Fergal Gara: First of all, it is definitely going to grow as a means of consumption. And there are big innovations in the PS4 to make it more attractive and more easy gamer wise to want to download. The Play as you Download functionality, for example, means you don't need the whole file before you go. This is a little bit counterbalanced by the fact the files themselves are getting bloody big. Killzone: Shadow Fall is an uber file - I think it's cracking on for 50GB. It looks it, too, when you see it.
It is still a relatively tedious process. We've done a lot of work on pre-delivering files. It's not perfect. It's not seamless. The file version of the game versus the disc version of the game maybe needs to go through additional QA and additional testing. Some of the problems that have occurred have occurred on older machines, which of course when you go into the next-generation you at least get to reset and start again and everything's the same age and new. That helps.
But it's a major area of focus. It's a major area of investment. The network will perform better on multiple levels, because it becomes not just a sales or gaming delivery but increasingly it becomes a social network. So it's got to be a compelling experience on multiple levels. It's going to be for no lack of investment, for no lack of effort and no lack of intention that things might fall a bit short. But we're definitely moving in the right direction, and I'm confident when step on and understand its importance.
PS3 streaming via Gaikai on PS4 is coming to the US in 2014. But there seems to be a holdup with regards to Europe, and Sony isn't committing to when the service will be available here. Can you explain why there is an issue in Europe? What is it that makes it different to the US?
Fergal Gara: It's exciting and embryonic technology, and we expect it to play an important part in our future, but it's early days. So to say, right, here we go, bang, at global launch it's perfect, we know we got it right, would be pretty presumptuous at this stage with such nascent technology.
So if you're going to bring something to market, slowly test it, evolve it, change it, pick the market where the technology and infrastructure is best suited. The US ticks those boxes. That's where the guys are and that's where the broadband is most consistent and most ready and willing.
But we know and expect it will be exciting and revolutionary. So the time to mature the product and take it global will follow. We'll see what the pace of adoption is. We'll see what the feedback we get is, and therefore how much work needs to be done.
I take great assurance that it's on the radar. It shows how PlayStation is becoming more of a brand and a service than just a box. In 1995 we were a box. In 2013 we're a set of boxes that connect together in interesting ways. In 2015 we'll be with and without boxes and on many more multiple devices. That's appropriate to the brand and exciting.
So I don't think we should feel offended or put out. It'll grow and evolve from that launch. I expect it to be a relatively soft-ish launch, experimental, and we'll evolve it, and then think wider.

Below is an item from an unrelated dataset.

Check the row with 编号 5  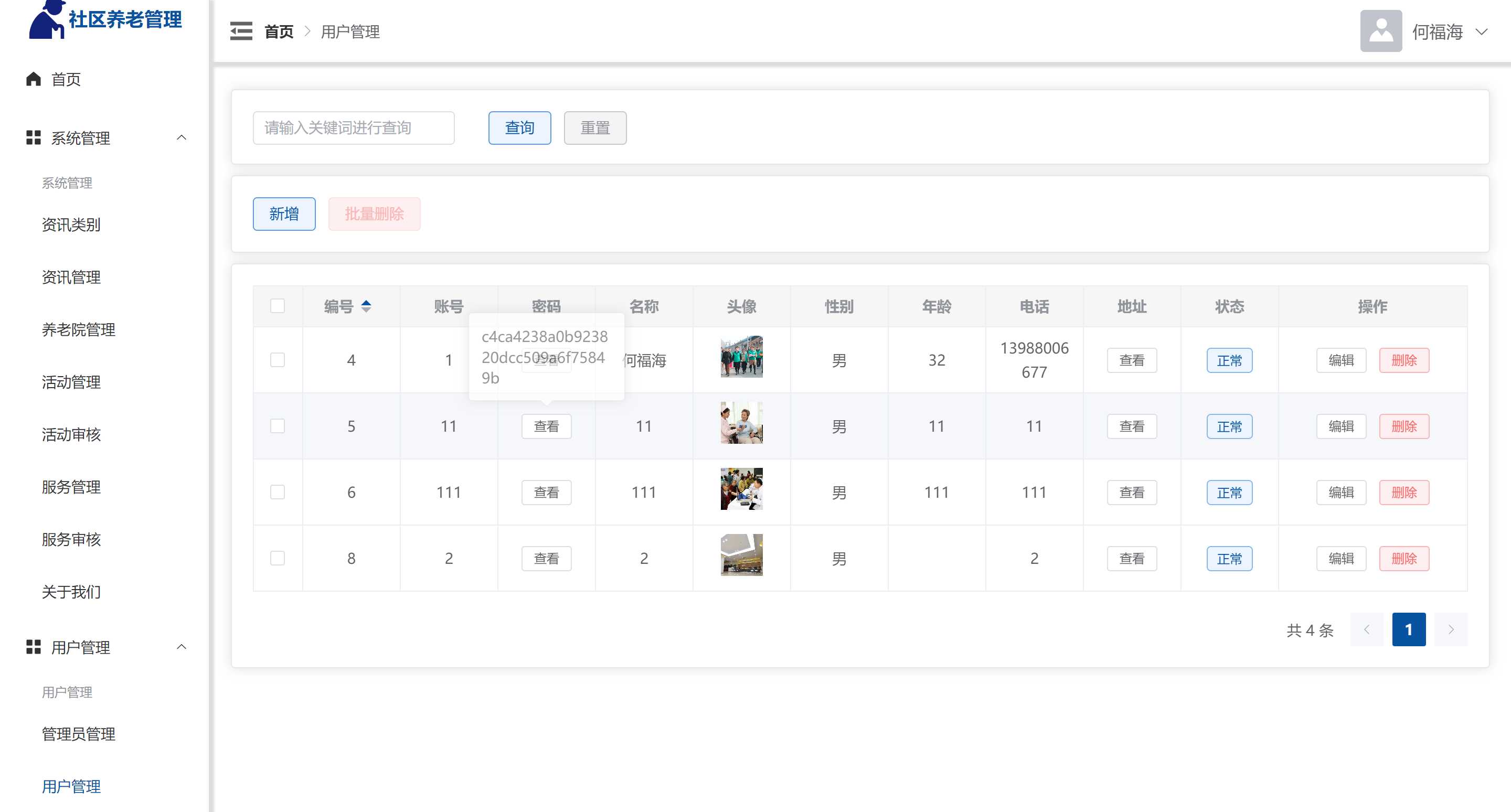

"I don't think anything about it is significantly rattling our confidence at this point in time."
Valve has announced SteamOS, Steam Machines and a new Steam Controller. It's making a play for the living room, which PlayStation inhabits. Is it a threat to PlayStation?
Fergal Gara: In this market you've always got to expect some broadside disruptive technologies to come along, and it seems like a potentially good example of that. I haven't had a chance to study it in much detail. What I would say is, I don't think anything about it is significantly rattling our confidence at this point in time and what we're doing as PlayStation. We have to keep an eye on Valve and many other competitors.
We can't afford to ignore it. Steam is arguably the pre-eminent digital download service for gaming. So we'll watch it.